Honestly this looks overly verbose to me, a common LLM problem. The mistakes others cite, are also pretty concerning.

https://adr.github.io/

_a_a_a_ · 2 years ago
Good point, completely agree and interesting link, thanks
paxys · 2 years ago
The entire point of a Wiki is that it can be collaboratively edited. This is static documentation, just with a Wikipedia-like UI.
oshams · 2 years ago
Would this be your top request? We're thinking of adding that functionality.
loktarogar · 2 years ago
Regardless if it's a wiki or not right now, documentation that is wrong and cannot be fixed is worthless
hobo_mark · 2 years ago
Not the op but I don't think it's a request, it's semantics. You are calling wiki something that is really not a wiki, because wikis are editable.
bbor · 2 years ago
Consider leaning into “wiki” features fully so you don’t have to lose your name, and adding an edit button isn’t gonna be enough for most people IMO. As you can probably tell from these unusually hostile comments for HN (I think someone above even swore!), people are understandably protective of the wiki movement. It’s a bright, persistent star in a darkening internet, so seeing people use it to make money can be tough.

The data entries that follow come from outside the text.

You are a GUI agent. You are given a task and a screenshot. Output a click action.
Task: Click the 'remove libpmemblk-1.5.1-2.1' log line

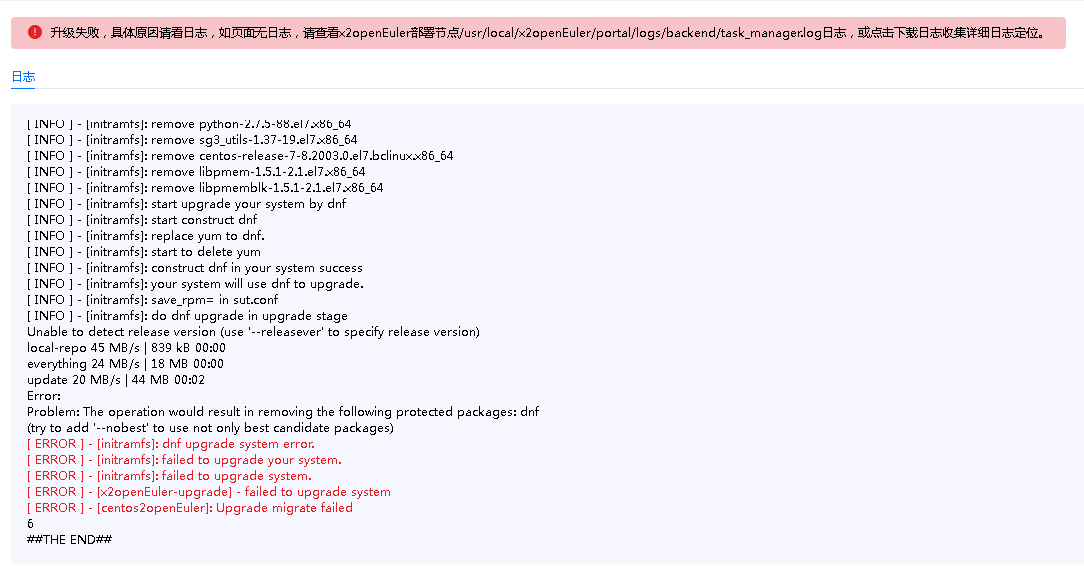(x=205, y=188)
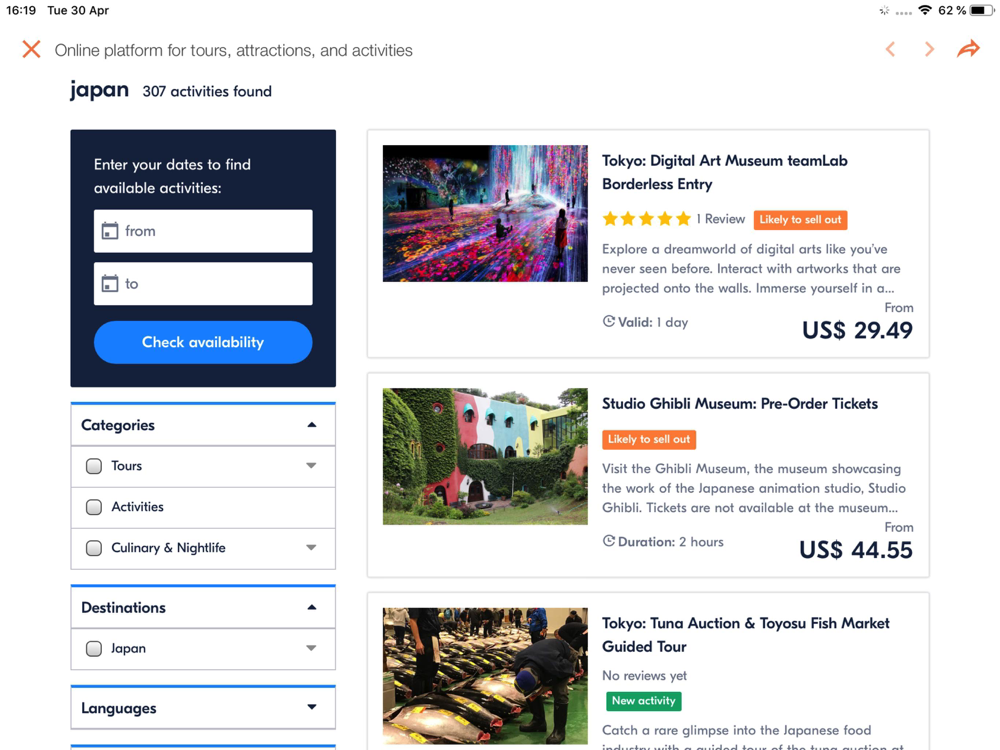Open the Tuna Auction tour thumbnail image
Screen dimensions: 1000x750
(485, 676)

For example: what if instead of one document creator bot, you had an ensemble of personas that act out the motions of wiki editing - many diverse sources submitting small edits, experts reviewing edits before inclusion, etc. Basically just turning the simple 1-step citation verification you mentioned in another comment into a complex stage play of sorts, both for the sake of the bots (would probably cut down on hallucinations to follow Wikipedia procedures) and the humans (what’s the point of a verification tool that you can’t follow along with and meta-verify?). This also solves the edit problem, since humans can follow the same procedure and get the same automated reviews.

It wouldnt hurt to go open source, either! Either way cool project, Godspeed.

paxys · 2 years ago
I haven't used it enough to know if the two models can feasibly coexist. It may be better to just name it more accurately. There will be immense demand for an "automatic documentation generator". A wiki, not quite as much.
dormento · 2 years ago
And its wrong! Its not difficult to find whole paragraphs that were entirely made up. LLMs are not fit for this sort of thing.
CGamesPlay · 2 years ago
I'd love to see the wiki generated for a less already-documented example. These high-profile projects are good demos and the results look compelling (I checked out AutoGPT's and NeoVim's), but these projects already have a ton of documentation that helps the model substantially. What are the smaller projects where it has to generate documentation from code (and not necessarily well-commented code) rather than existing documentation?
oshams · 2 years ago
Great point! Here's an example of an obscurer repo with a good wiki: https://wiki.mutable.ai/dadongshangu/async_FIFO
CGamesPlay · 2 years ago
Impressive. I would be interested in this once it hits general availability. I would also love to see it operate on a local repository, because I may not be hosting my source code on Github.
TheEzEzz · 2 years ago
Super cool. When I think about accelerating teams while maintaining quality/culture, I think about the adage "if you want someone to do something, make it easy."

Maintaining great READMEs, documentation, onboarding docs, etc, is a lot of work. If Auto Wiki can make this substantially easier, then I think it could flip the calculus and make it much more common for teams to invest in these artifacts. Especially for the millions of internal, unloved repos that actually hold an org together.

oshams · 2 years ago
Thank you! We like the analogy of dehydrating knowledge that can be used (hydrated) later. Beyond even unloved repos, we'd even argue broader organizational knowledge that seems to have been lost to history like Roman Concrete or how to precisely build the Saturn V could potentially be "stored" using AI.
Amigo5862 · 2 years ago
The only thing I see that this adds over existing docs-to-HTML tooling is that it uses a wikipedia-inspired theme.

Meanwhile on the negative side, it adds hallucinations. You say you "cut back" on them but as teraflop's comment shows, it still has plenty.

BTW: even the Mastodon link from your OP says "wiki not found" for me.